A One-and-Done, Lost-and-Found Christmas

 The Christmas shortly after I turned 10 was one I’ll never forget. It was what I call my “One-and-Done, Lost-and-Found Christmas.”

The days leading up to that particular Christmas were filled with a lot of conflict that year, and I honestly can’t recall why. But the stress between my mom and stepfather was at an all-time high – at least according to my little-boy memories.

So perhaps it shouldn’t have surprised me (even though, looking back, it still does) that when my younger brother and I begged them to let us open our Christmas presents early that year, they agreed.

Well, they didn’t really both agree. My stepdad wanted to say “yes” – to our delight – but my mom objected.

On the evening of Dec. 20, only five days before Christmas, the final decision was made in a spectacularly emotional mix of arguments, shouting and excitement. We were told we could open our presents, but Mom was not going to stick around for the fun. She was leaving out of frustration to spend the night at my grandparents’ house.

My brother and I ripped into the gifts. Action figures. Games. Toys with batteries and lots of moving parts. (Some assembly required, of course.)

We spent the night playing and playing with those toys, then stayed up late to watch some TV in the living room – a rarity for us – where we eventually fell fast asleep on the floor.

In the middle of the night, a terrifying screeching sound woke us up. It took us a few seconds to realize that a smoke alarm was blaring. Black smoke thicker than the fogginess in our brains choked us. The house was on fire.

We panicked. We rushed onto a balcony off the back of the house, gasping for air and screaming for help to a few lonely houses in a valley far below our little house on a hill.

My stepfather’s strong grip jerked us back into the house. We moved cautiously towards the front door, briefly checking to see if the phone was working. It wasn’t. We wrapped up in blankets and made for our truck to drive the mile or so down the road to a local gas station to call the volunteer fire department.

When we returned, we watched as the fire crew tried to stop the fire’s progress and salvage what they could. We were thankful to be alive but in utter shock that all this was happening.

We lost everything to either fire damage, smoke damage or water damage. Everything.

The clothes, furniture and toys that we owned before that night were gone. And every new gift we had opened and played with that night was gone, too. One and done.

We basically had nothing.

In the following days we would learn that the fire had started in our basement, right under the bedroom that I shared with my brother. Our bedroom took the brunt of the fire damage and was nearly consumed.

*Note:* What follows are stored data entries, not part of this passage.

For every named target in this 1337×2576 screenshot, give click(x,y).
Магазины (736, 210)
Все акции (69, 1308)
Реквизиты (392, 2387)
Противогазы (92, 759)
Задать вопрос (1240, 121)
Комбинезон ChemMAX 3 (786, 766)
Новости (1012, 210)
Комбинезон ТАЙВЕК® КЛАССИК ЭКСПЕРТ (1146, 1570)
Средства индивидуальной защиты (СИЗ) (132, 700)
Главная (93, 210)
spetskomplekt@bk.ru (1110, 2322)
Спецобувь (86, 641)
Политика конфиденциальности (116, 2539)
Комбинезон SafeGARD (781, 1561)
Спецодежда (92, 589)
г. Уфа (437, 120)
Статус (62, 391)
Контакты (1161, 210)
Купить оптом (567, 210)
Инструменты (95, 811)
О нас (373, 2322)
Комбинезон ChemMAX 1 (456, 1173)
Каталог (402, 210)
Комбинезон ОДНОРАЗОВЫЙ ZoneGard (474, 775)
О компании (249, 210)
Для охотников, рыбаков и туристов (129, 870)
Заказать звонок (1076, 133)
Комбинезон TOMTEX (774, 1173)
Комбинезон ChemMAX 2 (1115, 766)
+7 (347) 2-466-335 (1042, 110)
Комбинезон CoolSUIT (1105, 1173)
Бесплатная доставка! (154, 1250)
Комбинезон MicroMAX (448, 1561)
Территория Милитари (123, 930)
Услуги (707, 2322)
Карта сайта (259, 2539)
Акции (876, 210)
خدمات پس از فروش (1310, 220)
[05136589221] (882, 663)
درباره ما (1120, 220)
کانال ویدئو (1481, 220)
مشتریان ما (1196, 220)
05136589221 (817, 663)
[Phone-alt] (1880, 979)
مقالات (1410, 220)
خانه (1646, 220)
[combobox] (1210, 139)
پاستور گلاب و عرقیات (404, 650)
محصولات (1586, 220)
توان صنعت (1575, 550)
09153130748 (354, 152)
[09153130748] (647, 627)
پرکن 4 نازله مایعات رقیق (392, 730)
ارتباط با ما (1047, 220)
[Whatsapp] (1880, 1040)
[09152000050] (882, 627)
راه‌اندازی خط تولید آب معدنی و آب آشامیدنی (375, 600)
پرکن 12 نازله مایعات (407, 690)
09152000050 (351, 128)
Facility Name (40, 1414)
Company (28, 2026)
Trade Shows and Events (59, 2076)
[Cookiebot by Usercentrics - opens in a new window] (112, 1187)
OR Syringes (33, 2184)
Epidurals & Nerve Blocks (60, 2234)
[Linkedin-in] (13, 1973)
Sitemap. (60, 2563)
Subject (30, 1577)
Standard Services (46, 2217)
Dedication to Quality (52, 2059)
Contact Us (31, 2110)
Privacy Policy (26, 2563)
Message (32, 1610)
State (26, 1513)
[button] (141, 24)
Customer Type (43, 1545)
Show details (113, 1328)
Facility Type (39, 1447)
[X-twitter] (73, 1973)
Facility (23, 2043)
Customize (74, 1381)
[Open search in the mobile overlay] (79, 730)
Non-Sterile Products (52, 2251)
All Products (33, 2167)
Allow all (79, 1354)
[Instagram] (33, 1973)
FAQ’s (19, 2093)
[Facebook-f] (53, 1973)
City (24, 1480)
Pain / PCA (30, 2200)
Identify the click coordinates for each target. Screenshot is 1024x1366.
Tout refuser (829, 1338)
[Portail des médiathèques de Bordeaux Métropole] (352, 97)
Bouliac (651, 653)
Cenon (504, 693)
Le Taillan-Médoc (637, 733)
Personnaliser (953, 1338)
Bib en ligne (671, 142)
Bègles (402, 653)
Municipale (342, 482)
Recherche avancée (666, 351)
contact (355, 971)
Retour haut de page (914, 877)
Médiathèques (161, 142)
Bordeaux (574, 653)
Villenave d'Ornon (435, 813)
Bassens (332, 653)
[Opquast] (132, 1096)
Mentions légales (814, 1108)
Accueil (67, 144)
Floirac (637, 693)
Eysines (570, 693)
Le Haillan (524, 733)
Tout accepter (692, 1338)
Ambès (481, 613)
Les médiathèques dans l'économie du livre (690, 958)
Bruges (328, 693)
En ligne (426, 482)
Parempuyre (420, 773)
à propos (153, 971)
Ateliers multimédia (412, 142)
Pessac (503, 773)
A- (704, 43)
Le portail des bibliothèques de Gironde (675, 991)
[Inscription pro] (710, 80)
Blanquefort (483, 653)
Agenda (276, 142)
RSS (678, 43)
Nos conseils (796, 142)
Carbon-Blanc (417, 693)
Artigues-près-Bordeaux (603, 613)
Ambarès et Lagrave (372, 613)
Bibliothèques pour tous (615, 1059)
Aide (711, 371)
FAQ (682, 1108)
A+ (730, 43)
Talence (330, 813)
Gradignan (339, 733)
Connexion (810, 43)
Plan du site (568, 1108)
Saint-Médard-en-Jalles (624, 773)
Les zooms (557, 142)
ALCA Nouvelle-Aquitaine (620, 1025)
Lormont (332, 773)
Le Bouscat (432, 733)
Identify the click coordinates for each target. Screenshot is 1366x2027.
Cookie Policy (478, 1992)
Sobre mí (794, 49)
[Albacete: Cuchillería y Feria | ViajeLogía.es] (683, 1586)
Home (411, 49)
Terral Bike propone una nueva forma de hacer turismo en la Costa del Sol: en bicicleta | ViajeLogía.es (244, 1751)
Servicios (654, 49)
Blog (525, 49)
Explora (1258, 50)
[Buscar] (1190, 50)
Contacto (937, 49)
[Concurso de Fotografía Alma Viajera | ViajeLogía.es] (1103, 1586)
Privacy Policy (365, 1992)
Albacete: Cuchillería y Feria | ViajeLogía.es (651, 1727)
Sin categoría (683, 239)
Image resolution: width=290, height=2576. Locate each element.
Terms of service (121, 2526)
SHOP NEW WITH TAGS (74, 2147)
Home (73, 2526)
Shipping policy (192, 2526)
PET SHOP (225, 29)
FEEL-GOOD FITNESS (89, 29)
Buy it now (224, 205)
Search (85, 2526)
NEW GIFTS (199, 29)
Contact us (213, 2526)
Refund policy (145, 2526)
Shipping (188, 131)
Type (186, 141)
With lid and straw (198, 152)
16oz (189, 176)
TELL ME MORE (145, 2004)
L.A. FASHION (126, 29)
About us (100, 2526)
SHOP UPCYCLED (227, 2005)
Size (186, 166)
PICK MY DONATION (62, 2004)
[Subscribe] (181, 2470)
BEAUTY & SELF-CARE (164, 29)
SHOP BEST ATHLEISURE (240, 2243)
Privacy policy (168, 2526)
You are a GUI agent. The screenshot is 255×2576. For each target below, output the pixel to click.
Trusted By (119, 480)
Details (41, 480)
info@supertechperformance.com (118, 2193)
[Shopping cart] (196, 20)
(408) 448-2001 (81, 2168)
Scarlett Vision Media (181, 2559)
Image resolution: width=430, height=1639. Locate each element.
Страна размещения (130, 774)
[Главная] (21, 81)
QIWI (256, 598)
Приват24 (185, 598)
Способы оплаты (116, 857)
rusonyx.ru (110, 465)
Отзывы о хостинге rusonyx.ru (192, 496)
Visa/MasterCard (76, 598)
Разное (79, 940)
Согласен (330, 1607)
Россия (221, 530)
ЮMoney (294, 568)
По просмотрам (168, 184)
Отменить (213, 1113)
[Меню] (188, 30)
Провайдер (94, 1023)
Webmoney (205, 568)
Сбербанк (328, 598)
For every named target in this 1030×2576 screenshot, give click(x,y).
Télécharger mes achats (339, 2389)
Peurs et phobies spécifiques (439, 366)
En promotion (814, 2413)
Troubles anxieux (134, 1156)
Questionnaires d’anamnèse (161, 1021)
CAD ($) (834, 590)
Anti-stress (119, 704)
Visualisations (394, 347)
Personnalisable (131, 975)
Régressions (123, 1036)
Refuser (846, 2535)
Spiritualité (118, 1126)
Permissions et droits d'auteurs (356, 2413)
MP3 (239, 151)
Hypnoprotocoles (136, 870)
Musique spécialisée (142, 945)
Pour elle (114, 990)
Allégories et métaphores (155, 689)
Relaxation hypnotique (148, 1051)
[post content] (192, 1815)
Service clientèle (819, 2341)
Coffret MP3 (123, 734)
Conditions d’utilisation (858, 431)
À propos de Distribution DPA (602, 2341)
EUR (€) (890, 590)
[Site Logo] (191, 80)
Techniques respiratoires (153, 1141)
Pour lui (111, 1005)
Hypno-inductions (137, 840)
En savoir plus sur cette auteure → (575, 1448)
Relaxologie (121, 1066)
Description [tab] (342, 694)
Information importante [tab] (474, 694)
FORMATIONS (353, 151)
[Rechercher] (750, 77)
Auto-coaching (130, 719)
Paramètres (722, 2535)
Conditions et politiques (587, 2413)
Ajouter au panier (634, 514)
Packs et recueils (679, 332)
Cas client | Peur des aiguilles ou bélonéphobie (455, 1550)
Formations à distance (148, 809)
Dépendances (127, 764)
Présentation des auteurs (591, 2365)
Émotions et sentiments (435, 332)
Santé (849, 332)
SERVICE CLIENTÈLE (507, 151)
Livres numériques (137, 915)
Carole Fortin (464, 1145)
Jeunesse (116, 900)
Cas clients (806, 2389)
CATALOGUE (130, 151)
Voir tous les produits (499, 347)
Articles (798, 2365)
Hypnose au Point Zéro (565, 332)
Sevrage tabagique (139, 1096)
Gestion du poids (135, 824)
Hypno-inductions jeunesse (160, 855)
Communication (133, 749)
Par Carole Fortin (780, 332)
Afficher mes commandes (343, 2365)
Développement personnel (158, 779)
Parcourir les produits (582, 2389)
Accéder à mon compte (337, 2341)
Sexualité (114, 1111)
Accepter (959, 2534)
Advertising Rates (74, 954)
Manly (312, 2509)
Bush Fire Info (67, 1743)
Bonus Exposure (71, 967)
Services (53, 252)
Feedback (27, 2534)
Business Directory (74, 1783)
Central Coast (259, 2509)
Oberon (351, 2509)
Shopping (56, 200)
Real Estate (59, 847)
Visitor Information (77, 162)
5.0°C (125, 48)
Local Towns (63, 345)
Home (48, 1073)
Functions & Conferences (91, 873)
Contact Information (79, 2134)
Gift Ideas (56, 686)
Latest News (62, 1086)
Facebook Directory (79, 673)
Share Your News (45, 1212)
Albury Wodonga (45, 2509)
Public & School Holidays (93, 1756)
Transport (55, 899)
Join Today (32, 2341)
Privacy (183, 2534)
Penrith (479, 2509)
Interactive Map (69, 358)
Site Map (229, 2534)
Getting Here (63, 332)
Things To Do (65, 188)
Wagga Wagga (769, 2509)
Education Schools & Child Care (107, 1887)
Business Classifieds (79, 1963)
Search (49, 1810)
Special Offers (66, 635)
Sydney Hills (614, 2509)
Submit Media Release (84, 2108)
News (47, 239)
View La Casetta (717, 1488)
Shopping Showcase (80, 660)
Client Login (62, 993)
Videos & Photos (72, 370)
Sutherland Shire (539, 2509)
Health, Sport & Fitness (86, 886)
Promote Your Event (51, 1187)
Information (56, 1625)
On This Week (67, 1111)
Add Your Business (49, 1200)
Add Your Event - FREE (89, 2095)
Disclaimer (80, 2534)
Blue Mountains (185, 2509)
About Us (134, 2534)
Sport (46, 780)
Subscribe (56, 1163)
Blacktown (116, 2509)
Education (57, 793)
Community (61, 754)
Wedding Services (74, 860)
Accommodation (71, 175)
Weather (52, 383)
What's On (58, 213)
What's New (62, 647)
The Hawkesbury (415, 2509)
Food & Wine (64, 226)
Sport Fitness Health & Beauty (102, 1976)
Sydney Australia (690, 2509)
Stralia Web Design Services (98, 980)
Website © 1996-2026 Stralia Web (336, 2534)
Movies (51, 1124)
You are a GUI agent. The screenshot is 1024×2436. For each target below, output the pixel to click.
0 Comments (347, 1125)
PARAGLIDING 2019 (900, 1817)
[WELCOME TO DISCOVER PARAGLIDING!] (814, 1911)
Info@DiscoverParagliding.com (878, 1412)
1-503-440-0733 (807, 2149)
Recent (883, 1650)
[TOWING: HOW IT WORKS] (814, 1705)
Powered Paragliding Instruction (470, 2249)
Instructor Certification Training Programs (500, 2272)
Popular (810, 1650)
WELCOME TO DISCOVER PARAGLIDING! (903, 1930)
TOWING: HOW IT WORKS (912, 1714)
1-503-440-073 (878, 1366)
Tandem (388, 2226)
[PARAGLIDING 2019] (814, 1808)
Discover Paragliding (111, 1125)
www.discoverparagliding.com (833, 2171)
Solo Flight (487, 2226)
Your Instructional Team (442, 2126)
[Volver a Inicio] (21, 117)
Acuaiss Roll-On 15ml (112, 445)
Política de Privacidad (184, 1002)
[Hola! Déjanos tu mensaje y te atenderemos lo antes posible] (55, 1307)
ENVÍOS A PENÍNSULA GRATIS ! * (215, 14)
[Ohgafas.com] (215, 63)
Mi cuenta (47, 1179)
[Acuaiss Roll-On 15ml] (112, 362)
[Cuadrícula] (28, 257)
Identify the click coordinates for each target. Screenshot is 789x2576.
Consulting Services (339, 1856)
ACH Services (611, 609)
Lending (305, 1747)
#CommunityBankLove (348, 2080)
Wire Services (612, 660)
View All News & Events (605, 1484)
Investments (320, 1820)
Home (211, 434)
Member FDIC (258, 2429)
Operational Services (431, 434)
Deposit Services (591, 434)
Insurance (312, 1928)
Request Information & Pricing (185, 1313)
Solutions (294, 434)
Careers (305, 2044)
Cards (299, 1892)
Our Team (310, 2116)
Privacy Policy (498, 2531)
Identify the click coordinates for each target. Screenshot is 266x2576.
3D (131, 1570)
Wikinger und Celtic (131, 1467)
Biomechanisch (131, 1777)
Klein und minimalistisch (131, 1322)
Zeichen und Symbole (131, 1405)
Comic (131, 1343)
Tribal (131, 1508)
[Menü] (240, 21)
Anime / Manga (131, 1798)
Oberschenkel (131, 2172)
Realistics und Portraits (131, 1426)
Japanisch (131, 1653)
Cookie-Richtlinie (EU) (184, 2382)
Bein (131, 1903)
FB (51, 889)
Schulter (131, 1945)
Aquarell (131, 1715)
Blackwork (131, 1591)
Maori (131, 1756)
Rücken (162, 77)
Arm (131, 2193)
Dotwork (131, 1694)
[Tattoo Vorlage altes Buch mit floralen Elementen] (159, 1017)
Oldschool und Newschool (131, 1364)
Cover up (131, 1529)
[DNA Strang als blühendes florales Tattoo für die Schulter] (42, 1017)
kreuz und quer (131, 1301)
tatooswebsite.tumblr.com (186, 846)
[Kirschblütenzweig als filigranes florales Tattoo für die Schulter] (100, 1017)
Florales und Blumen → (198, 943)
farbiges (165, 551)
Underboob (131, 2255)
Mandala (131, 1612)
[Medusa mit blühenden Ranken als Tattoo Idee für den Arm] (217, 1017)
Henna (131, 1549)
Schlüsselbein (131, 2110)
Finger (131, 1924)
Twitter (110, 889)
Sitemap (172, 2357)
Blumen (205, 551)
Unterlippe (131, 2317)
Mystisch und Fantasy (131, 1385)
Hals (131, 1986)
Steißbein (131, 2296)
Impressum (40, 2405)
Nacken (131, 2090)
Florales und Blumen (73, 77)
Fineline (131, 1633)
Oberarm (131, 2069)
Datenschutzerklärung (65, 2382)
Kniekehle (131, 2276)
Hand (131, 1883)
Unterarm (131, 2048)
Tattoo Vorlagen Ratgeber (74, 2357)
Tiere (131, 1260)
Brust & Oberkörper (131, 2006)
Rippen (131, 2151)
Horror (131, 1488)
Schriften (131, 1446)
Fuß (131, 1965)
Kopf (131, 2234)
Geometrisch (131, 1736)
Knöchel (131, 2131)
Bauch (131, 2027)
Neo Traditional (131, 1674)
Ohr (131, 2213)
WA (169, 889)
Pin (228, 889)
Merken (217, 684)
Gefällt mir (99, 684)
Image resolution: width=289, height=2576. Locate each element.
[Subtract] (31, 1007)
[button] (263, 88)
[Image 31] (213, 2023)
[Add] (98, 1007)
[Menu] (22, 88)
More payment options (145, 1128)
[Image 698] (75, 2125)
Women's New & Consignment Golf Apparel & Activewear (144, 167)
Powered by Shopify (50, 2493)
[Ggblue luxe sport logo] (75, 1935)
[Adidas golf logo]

Had we not been sacked out in the living room after playing with our presents five days before Christmas, we may very well have lost our lives.

We also learned how special simple gifts can be when you have nothing. The local fire department brought by some clothes and two board games for us: Scrabble and Monopoly. My mom still has those games to this day.

That night, at the tender age of 10, I lost everything I possessed. I lost the presents (some of them very cool presents), although I had the gift of one night to play with them.

But I also found out how the simplest gifts and gestures of kindness can be so meaningful. I realized how unimportant, in the great scheme of things, our possessions are. I learned the hard way how the gifts of life and love are greater than any else.

Perhaps you have a similarly difficult Christmas memory. If you haven’t before, I urge you to share those memories with your family this Christmas. Let them know what you are learning from those experiences.

And look for opportunities to help your family appreciate the simpler things. Gifts are expressions of love, and Christmas remind us of God’s great gift of Jesus (John 3:16 sums up that indescribable gift).

Ask your family: “What if we lost everything tomorrow? What would we have to be thankful for?” Sometimes it only takes a one-and-done, lost-and-found experience to help us truly appreciate the greatest gifts of all.

Won’t you share some thoughts on how you’ve learned to appreciate the important things in life? How are you sharing those lessons with your family this Christmas?

May the Lord bless you and keep you this Christmas. And thank You, Jesus, for Your love and for the gift of Yourself to us all.